By Rebecca Shafer-ReduceYourWorkersComp
Source: workerscompensation.com

Many Factors to Consider if Injury is Covered

Summer picnics, softball games, corporate retreats and golf outings all sound like fun.  When all the attendees are employees and an injury occurs, is it covered by workers’ compensation?  “It depends” is the answer the claims adjuster or corporate counsel will give you.

In order to determine if workers’ compensation is applicable, the adjuster will have to ask a lot of questions.  While the criteria may vary from state to state, the following are general guidelines to separate a workers’ compensation injury from a personal injury that is not covered by workers’ compensation.

  • Is the event employer sponsored or employee sponsored?
  • Is the event primarily financed by the employer?
  • Does the employer benefit from the event by providing training or presentations, or by making morale speeches or passing out special achievement awards?
  • Does the employer mandate attendance or is attendance voluntary?
  • Does the employer encourage attendance by making a record of attendance?
  • Were the employees paid for the time in attendance?
  • Were employees who chose not to attend required to work their regular job if not in attendance?
  • Do the employees regard the event as a fringe benefit they are entitled to?
  • Does the social event occur during normal work hours?

If the answer is “yes” to most of the above questions, the injury most likely will be covered by workers’ compensation.

Activity of Employee at Time of Injury Big Factor

However, the activity of the employee at the time of the injury is also a factor in whether or not the injury is workers’ compensation related.  For example – the corporate retreat is to be held Friday, Saturday and Sunday at a five star resort.  The sales manager arrives on Thursday night to enjoy the amenities of the resort.  While walking down the grand staircase in the hotel lobby, he trips and falls, and fractures both arms.  Even though the sales manager was required to be at the resort as a part of his job, the injury occurred while the employee was there on his own time.  The employer received no benefit from the sales manager arriving early to enjoy the amenities of the resort prior to the official start of the corporate retreat.

In the above example, if the same fall and injury had occurred during the course of the meeting on Saturday, while the sales manager went from one presentation to another, it would be covered by workers’ compensation.
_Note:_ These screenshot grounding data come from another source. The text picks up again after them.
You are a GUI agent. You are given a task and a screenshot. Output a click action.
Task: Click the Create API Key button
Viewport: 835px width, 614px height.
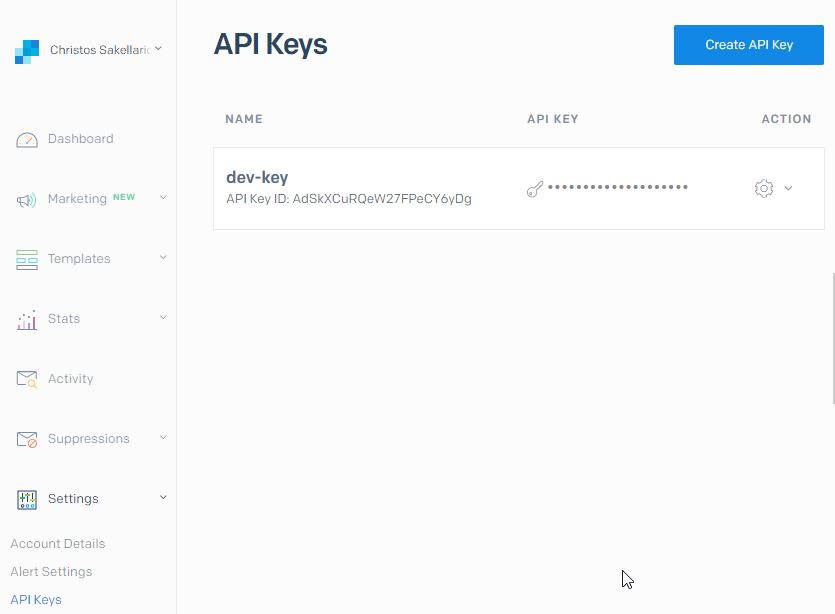[748, 45]
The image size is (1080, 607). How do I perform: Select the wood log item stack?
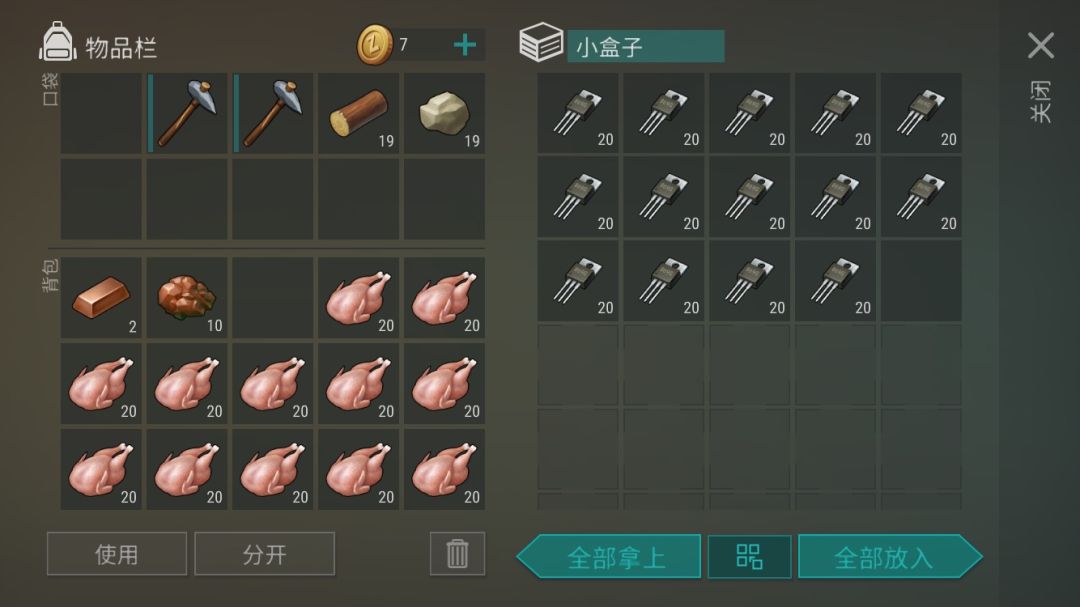click(358, 113)
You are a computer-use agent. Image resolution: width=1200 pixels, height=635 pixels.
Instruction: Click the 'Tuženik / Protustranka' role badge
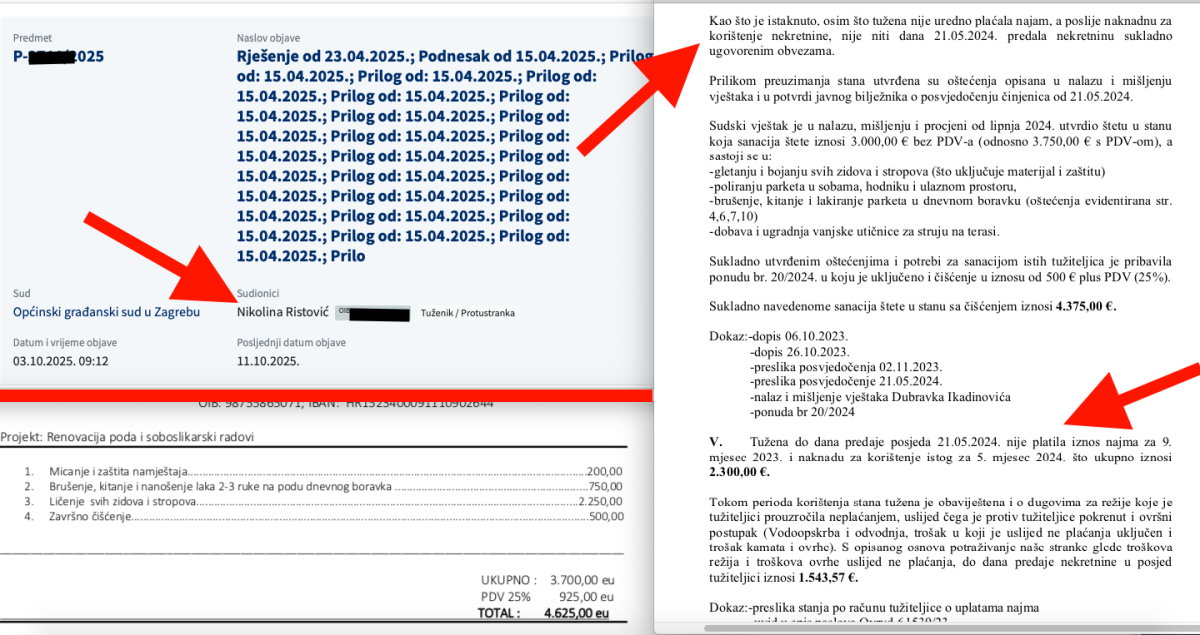tap(468, 313)
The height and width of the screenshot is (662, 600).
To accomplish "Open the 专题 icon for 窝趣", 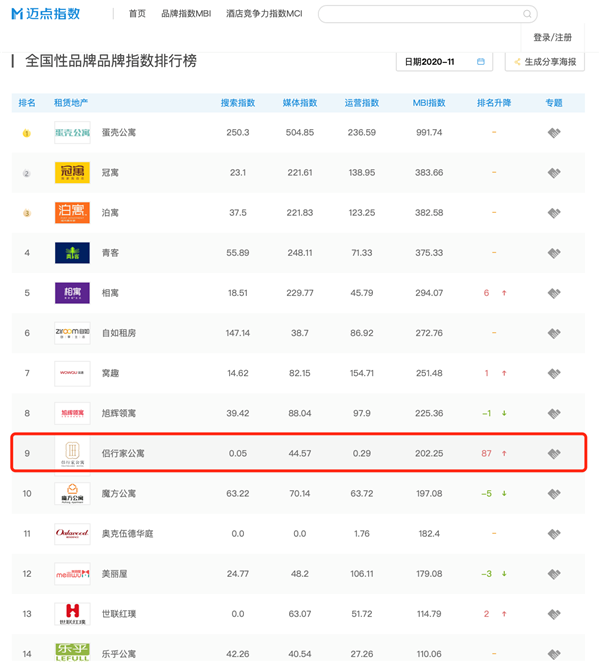I will pos(554,373).
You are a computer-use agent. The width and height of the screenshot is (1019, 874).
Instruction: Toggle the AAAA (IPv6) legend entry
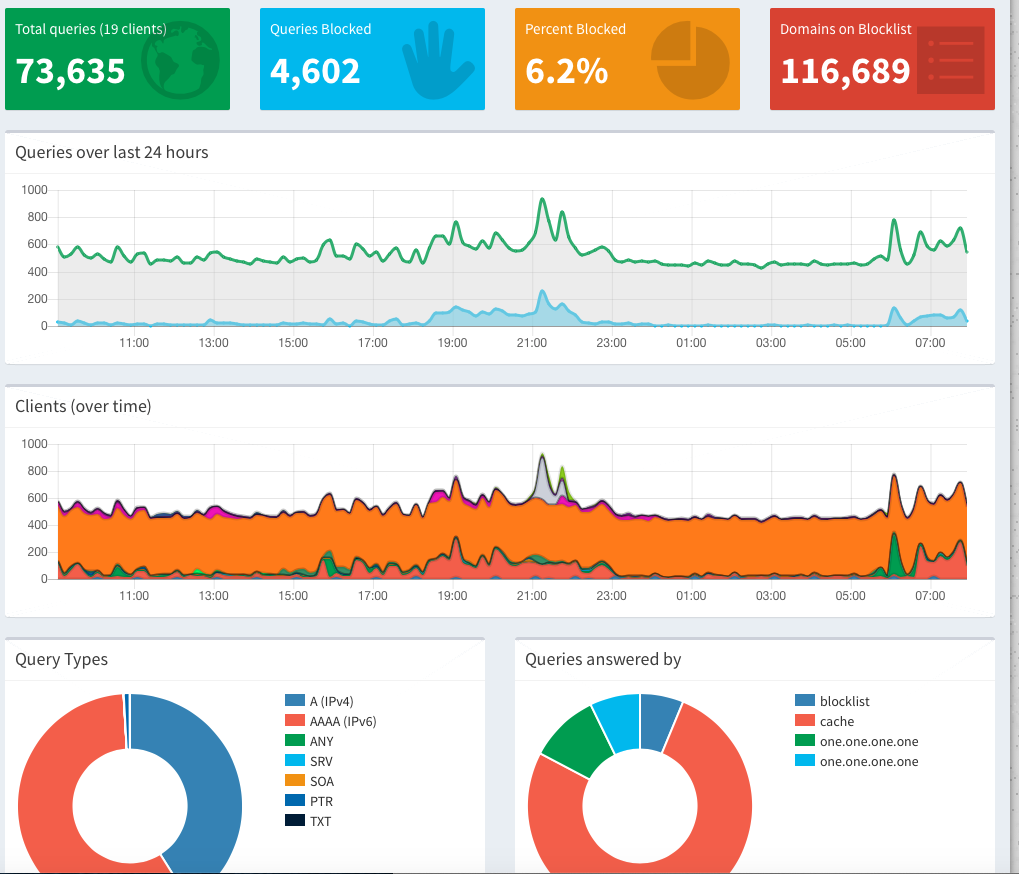coord(330,721)
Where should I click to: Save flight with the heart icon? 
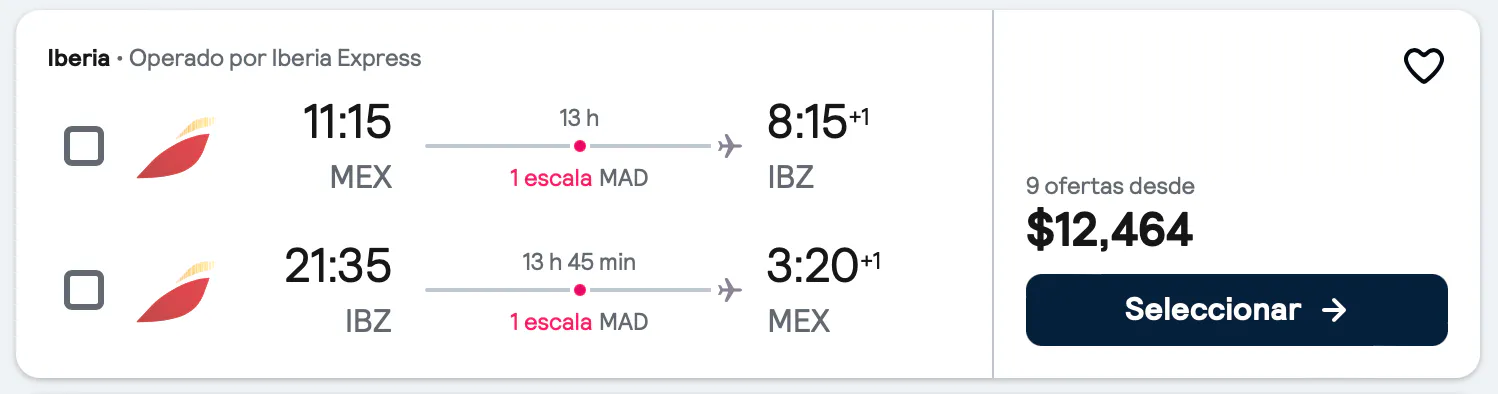(1424, 67)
When the benefit of the social event to the employer is hard to measure, any injury occurring is normally not workers’ compensation.  This is often true with sporting events such as the company softball team, bowling team, volley ball team, etc.  When the company allows the team to use the corporate name in the sports league but does not schedule the sports events, does not provide financial support and keeps no records of participation, any injury will not be covered by workers’ compensation.  When all participation is totally voluntary and the sporting event is after normal business hours, any injury that occurs is not workers’ compensation.  For example – the first basemen for the company sponsored softball team breaks his ankle sliding into home plate with the winning run in the bottom of the ninth inning.  [WCx]

If Social Event Being Paid in Lieu of Work, Injuries Covered

When the social event is company sponsored and the company encourages participation, even if attendance is voluntary, if an injury occurs during the event, it is workers’ compensation.  For example – the office Summer Picnic at the major amusement park is a huge event, and is considered a fringe benefit paid for by the employer.  It is held on a week day when the employees would otherwise be working and the employees are being paid their regular earnings while attending the Summer Picnic.  While doing the Limbo dance, the secretary injures her lower back.  The injury would be covered by workers’ compensation due to the event being paid for by the employer, the employee being encouraged to attend and the employee being paid while participating in the event.

Social events can result in workers’ compensation claims.  The facts surrounding the social event and the facts surrounding what the employee was doing at the time of the social event will be the determining factor in whether or not an injury is a workers’ compensation claim.